De repente, el claro sonido de un clarín se dejó oír convocando a la tropa. El capitán se sobresaltó e irguió el rostro, humedecido, de entre sus brazos; se había vuelto terriblemente pálido. Afuera, al sol, se oía a los hombres alineándose; las voces de los sargentos; el repiqueteo de los tambores. El capitán habló una vez más:

—Debí haber confesado mi falta para poder relatarla historia de su magnanimidad; podía haberle obtenido el perdón. Cien veces decidí hacerlo, pero la vergüenza me lo impidió. Por otra parte, su sentencia era justa.

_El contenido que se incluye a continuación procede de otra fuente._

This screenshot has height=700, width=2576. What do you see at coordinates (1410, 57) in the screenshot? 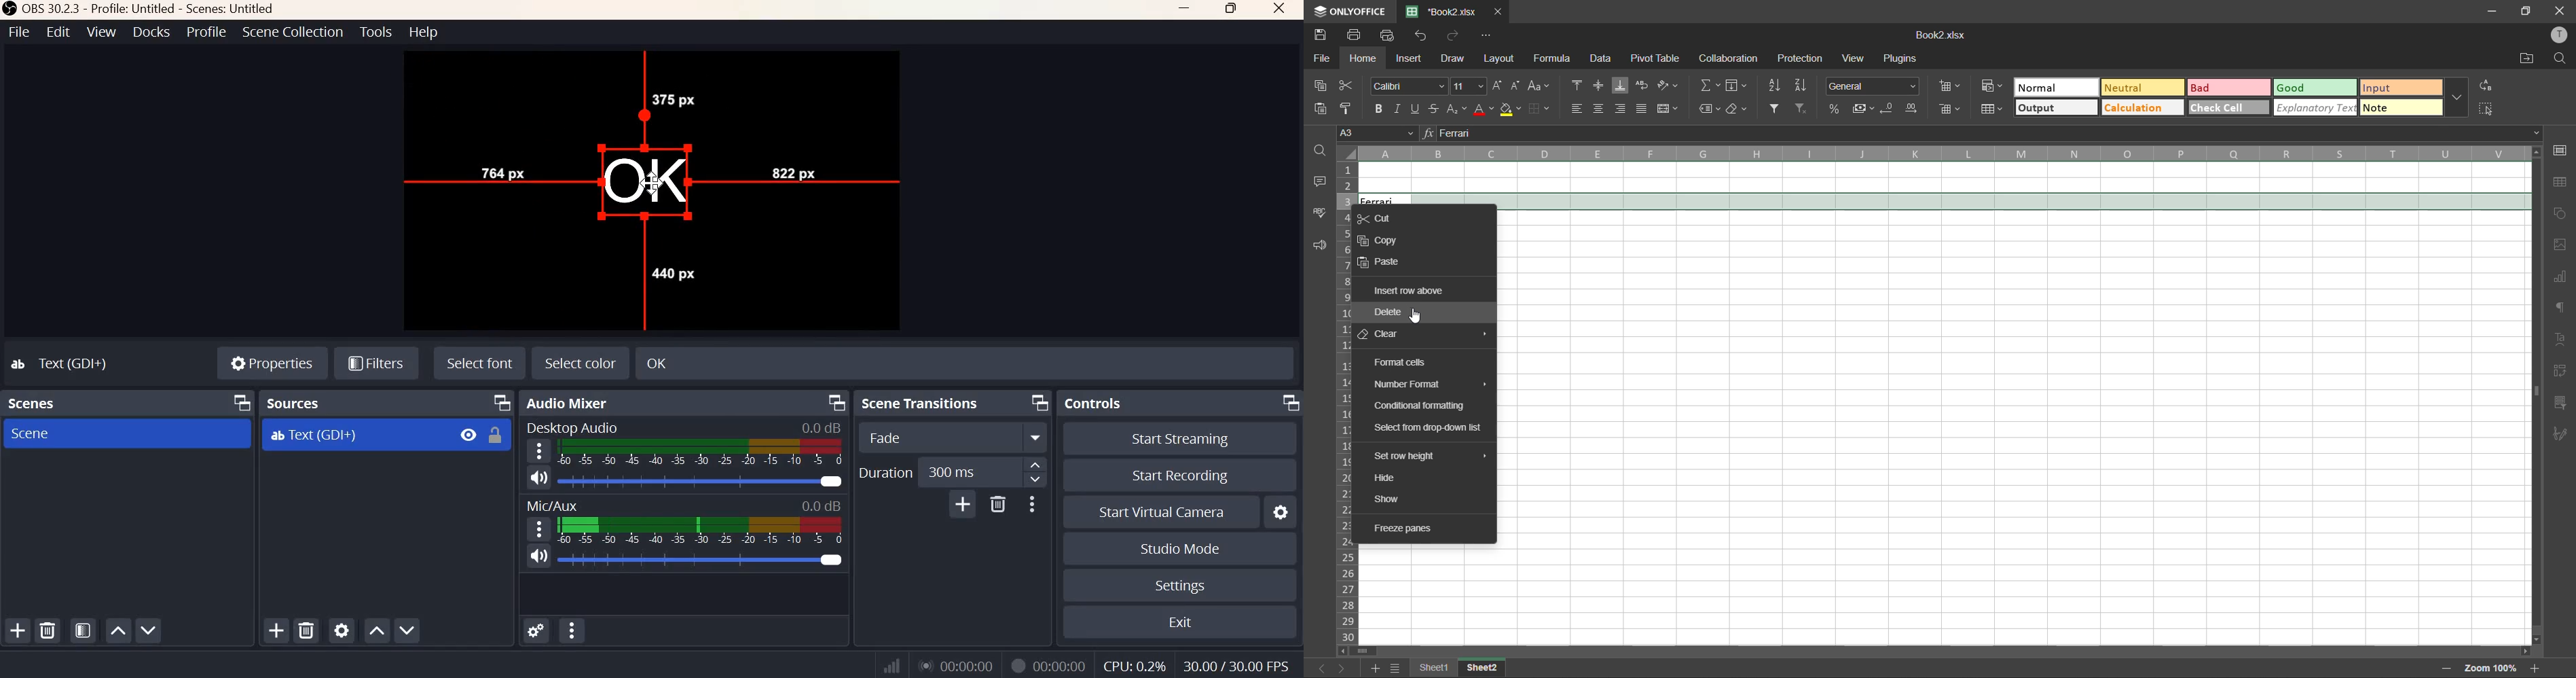
I see `insert` at bounding box center [1410, 57].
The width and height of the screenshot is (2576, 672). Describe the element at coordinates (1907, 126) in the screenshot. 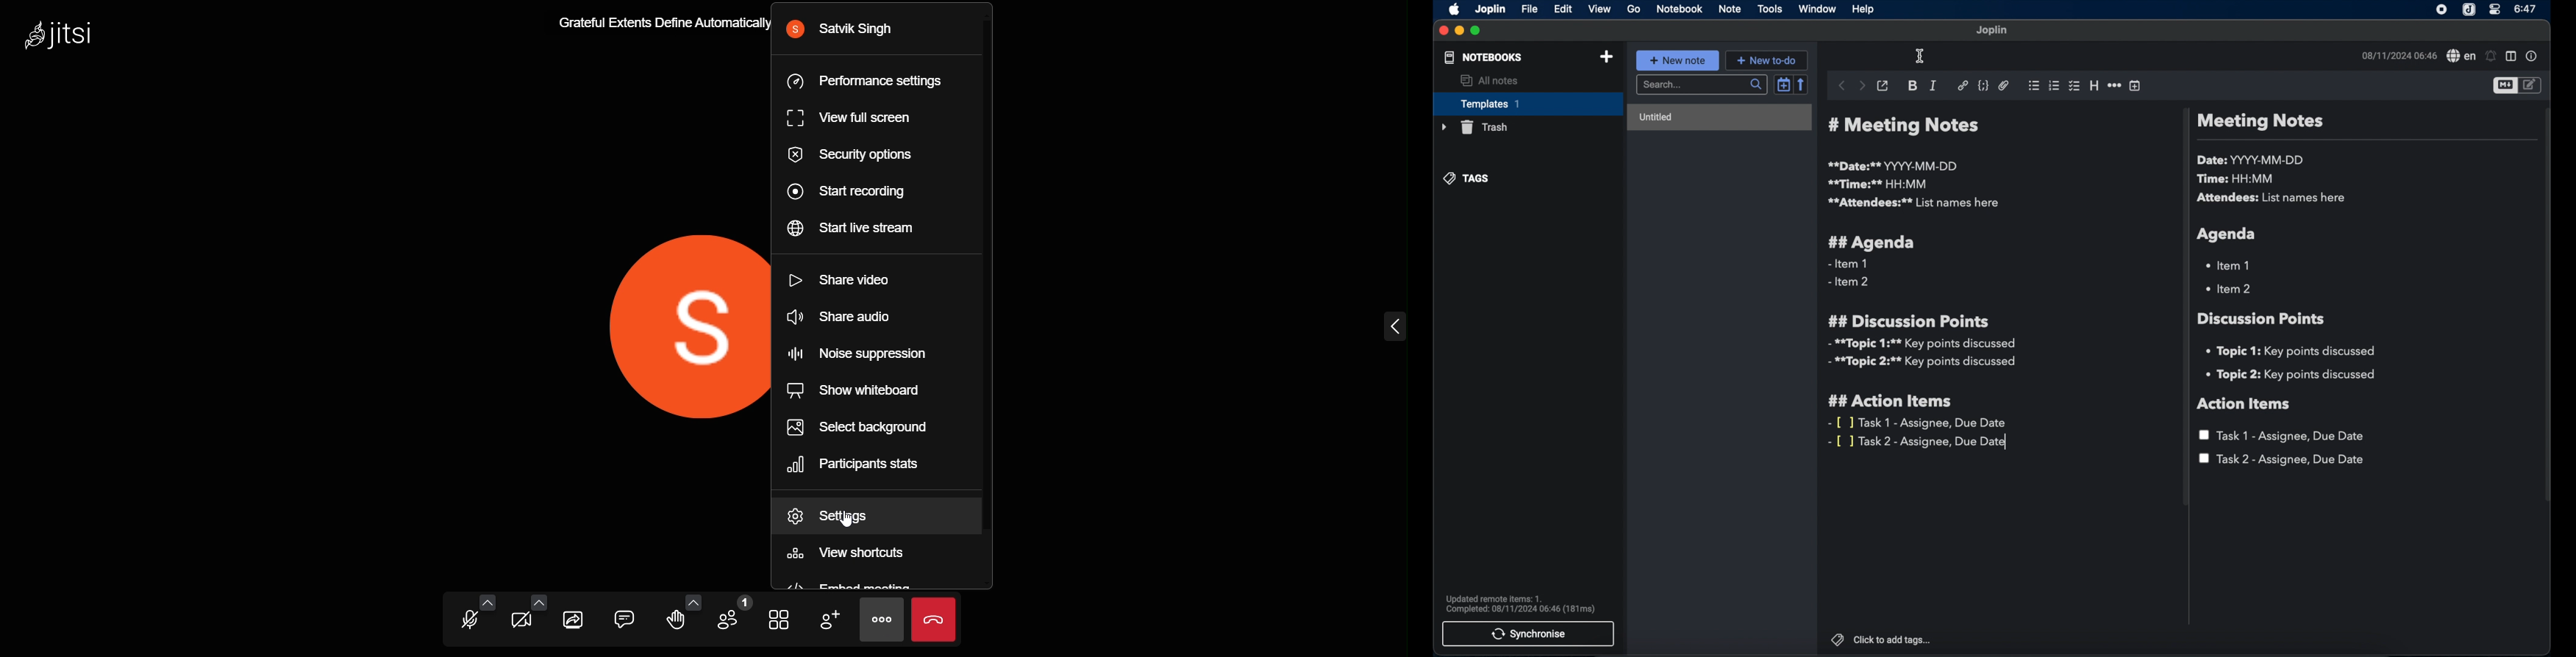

Bien, que Dios me lo perdone, nada dije y mi regimiento fue enviado poco después a Tennessee; no volví a saber de usted.

—Me fue bien, señor —dijo Brune sin aparente emoción—, huí y regresé a servir a mi bandera, la bandera confederada. Quisiera agregar que, antes de desertar del servicio federal, había solicitado por todos los medios que se me diera de baja tratando de hacer valer el argumento de que mis convicciones habían cambiado. Se me castigó.

—¡Ah! Sí yo hubiera sufrido la pena de mi crimen, si usted no me hubiera dado tan generosamente la vida que yo acepté sin gratitud, no se encontraría otra vez amenazado por una muerte inminente.

El prisionero se sobresaltó levemente y la ansiedad apareció en su rostro. Se habría dicho, también, que estaba sorprendido. En ese momento un teniente, el ayudante, apareció en la abertura de la tienda y saludó.

—Capitán —dijo—, el batallón está formado.

El capitán Hartroy había recuperado su compostura. Se volvió hacia el oficial y respondió:

—Teniente, dígale al capitán Braham que le ordeno asumir el mando del batallón y lo lleve a alinearse fuera del parapeto. Este caballero es un desertor y un espía; debe ser fusilado ante la tropa. Le acompañará, sin grilletes ni guardias.

Mientras el ayudante esperaba en la puerta, los dos hombres que estaban dentro de la tienda se pusieron de pie e intercambiaron ceremoniosos saludos; Brune se retiró de inmediato.

Media hora después un viejo cocinero negro, la única persona que quedaba en el campamento, excepción hecha del comandante, se sobresaltó por el estampido de una descarga de fusilería y dejó caer la caldera que estaba sacando del fuego. Si no hubiera sido por su preocupación y por el silbido que el contenido de la caldera hacía entre las brasas, podría haber oído también, más cerca, el tiro de revólver con que el capitán Hartroy renunció a una vida que, en conciencia, ya no podía conservar.

De acuerdo con lo manifestado en una nota dirigida al oficial que lo sucedía en el mando, fue enterrado, como el desertor y espía, sin honores militares. Bajo la sombra solemne de las montañas que ya conocen la guerra, ambos duermen en tumbas tiempo ha olvidadas.